> **THE TASK**
Count the lines in the records below that contain the string "located", and reply with the number alone.
___ MATERIAL FOR THIS TASK ___
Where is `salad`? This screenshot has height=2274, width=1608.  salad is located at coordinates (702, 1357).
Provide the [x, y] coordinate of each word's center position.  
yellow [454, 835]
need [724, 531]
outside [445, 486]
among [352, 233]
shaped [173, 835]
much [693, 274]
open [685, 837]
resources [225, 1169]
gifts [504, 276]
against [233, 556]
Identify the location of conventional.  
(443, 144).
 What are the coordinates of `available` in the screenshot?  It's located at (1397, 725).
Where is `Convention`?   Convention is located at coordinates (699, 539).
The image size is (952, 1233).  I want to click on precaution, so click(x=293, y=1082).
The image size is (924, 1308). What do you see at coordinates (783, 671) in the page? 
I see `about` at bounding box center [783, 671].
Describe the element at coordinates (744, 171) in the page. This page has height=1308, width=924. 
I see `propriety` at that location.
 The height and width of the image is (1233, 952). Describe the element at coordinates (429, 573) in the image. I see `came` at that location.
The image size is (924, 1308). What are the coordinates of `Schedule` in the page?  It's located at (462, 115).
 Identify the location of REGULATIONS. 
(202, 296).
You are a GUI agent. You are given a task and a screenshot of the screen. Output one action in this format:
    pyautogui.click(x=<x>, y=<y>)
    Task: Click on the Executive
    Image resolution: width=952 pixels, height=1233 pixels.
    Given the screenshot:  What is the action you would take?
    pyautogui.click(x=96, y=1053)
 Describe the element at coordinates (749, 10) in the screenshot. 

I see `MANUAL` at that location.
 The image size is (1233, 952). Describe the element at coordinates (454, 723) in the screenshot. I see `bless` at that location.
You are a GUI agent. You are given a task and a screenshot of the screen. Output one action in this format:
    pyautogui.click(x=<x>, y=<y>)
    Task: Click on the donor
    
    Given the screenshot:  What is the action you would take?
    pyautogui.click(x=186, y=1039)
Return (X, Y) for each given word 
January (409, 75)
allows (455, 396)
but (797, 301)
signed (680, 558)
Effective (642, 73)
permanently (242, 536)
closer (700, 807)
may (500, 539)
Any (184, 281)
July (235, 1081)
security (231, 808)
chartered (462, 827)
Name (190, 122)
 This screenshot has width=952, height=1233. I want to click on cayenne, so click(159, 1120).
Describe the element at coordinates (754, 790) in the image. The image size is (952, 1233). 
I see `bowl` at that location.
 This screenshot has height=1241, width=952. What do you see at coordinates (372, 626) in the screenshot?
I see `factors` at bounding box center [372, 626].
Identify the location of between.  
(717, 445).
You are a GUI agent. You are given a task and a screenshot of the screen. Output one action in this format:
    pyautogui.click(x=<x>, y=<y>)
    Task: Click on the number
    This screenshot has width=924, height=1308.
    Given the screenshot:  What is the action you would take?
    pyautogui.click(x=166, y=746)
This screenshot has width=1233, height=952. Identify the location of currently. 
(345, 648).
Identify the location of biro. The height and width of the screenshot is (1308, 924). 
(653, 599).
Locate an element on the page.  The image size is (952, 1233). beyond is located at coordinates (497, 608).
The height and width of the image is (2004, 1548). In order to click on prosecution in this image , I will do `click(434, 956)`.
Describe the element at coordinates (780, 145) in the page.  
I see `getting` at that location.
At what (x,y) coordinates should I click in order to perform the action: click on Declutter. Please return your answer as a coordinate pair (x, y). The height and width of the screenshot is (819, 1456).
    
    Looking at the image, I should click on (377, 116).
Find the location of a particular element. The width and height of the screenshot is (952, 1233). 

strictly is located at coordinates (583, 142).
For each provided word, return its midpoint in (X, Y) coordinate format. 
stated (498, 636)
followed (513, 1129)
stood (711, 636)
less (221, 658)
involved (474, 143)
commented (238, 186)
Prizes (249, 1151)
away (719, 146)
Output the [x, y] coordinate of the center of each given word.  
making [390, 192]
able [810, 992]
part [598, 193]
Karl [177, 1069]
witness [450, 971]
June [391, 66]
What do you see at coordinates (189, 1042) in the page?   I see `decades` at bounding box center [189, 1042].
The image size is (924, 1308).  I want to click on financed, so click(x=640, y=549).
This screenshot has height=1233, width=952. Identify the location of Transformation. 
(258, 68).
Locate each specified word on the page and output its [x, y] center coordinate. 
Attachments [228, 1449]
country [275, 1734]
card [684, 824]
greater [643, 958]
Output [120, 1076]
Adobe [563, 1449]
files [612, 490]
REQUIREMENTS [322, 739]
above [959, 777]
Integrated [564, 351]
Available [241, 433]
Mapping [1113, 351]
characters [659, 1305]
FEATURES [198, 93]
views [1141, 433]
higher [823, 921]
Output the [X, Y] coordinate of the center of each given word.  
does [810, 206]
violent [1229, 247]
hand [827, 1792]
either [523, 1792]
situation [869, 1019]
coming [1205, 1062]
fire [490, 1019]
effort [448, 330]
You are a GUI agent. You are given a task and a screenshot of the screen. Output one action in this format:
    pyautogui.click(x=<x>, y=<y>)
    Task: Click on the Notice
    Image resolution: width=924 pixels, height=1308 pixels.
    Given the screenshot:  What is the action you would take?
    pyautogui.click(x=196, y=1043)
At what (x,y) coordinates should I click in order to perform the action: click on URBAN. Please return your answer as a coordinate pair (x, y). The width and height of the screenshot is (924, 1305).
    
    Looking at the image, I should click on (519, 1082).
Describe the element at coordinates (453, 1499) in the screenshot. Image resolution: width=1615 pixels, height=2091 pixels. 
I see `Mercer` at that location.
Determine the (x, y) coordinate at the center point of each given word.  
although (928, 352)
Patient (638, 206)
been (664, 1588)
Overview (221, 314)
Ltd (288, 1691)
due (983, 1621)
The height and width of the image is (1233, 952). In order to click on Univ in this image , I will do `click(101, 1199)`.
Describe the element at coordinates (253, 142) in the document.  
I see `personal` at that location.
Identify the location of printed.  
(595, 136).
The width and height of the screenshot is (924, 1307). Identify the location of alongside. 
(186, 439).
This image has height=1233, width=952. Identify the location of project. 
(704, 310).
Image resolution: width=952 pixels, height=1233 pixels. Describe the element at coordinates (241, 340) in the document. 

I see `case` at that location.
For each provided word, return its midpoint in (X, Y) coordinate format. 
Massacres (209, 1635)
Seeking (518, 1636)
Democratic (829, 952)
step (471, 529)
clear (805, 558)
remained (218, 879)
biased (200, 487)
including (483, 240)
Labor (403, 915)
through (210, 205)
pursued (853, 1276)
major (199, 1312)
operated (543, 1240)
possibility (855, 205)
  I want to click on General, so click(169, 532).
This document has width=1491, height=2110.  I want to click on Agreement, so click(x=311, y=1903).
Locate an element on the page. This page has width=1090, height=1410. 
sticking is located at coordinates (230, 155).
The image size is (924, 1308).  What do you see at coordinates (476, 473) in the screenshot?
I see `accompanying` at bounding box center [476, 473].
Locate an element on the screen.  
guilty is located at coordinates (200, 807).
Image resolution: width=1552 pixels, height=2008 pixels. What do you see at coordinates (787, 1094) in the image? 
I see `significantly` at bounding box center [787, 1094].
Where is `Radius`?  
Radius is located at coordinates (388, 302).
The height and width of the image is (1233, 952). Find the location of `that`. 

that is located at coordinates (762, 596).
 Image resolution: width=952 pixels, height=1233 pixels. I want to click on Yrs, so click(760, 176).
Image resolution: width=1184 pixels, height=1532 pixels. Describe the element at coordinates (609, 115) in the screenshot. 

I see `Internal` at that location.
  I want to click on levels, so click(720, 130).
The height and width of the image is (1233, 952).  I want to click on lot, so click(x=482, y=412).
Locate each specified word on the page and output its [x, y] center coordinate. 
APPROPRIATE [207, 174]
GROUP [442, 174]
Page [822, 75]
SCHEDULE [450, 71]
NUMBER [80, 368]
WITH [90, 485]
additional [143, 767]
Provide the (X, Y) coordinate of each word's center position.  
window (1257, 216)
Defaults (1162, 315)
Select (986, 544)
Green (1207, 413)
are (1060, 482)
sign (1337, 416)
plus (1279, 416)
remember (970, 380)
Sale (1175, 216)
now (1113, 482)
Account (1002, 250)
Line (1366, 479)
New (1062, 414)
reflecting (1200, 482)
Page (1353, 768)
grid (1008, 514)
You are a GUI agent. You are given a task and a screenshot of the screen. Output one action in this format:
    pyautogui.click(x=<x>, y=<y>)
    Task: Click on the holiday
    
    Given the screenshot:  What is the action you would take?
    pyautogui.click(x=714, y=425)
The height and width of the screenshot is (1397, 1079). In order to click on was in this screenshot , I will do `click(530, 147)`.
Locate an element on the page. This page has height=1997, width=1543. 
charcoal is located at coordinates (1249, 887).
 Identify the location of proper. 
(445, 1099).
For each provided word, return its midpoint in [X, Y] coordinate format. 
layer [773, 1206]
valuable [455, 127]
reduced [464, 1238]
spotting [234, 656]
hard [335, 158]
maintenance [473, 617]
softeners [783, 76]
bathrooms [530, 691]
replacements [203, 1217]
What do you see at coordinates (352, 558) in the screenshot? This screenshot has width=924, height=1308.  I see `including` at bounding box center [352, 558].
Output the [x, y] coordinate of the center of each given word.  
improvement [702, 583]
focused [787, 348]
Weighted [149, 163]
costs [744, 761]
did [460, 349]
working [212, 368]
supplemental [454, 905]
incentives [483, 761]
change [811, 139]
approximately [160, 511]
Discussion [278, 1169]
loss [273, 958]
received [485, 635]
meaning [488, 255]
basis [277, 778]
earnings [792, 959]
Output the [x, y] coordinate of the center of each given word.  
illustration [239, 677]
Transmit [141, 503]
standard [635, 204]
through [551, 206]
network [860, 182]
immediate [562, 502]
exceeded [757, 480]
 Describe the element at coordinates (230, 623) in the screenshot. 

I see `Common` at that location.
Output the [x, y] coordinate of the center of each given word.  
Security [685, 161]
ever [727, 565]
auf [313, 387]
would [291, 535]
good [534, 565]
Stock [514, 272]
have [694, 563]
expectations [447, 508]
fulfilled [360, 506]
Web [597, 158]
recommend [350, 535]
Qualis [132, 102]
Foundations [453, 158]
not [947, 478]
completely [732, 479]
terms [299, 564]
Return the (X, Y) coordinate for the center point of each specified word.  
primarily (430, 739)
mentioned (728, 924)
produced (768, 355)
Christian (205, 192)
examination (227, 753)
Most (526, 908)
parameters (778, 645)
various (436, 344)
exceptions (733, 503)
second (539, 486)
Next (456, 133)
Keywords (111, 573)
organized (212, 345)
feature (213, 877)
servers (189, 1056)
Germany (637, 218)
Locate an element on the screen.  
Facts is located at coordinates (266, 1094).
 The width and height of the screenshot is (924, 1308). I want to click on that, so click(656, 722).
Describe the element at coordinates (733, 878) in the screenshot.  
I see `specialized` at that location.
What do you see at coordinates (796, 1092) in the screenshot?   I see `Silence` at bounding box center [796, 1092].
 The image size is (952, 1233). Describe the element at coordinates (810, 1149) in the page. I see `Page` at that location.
___
> **RESULT OF THE TASK**
12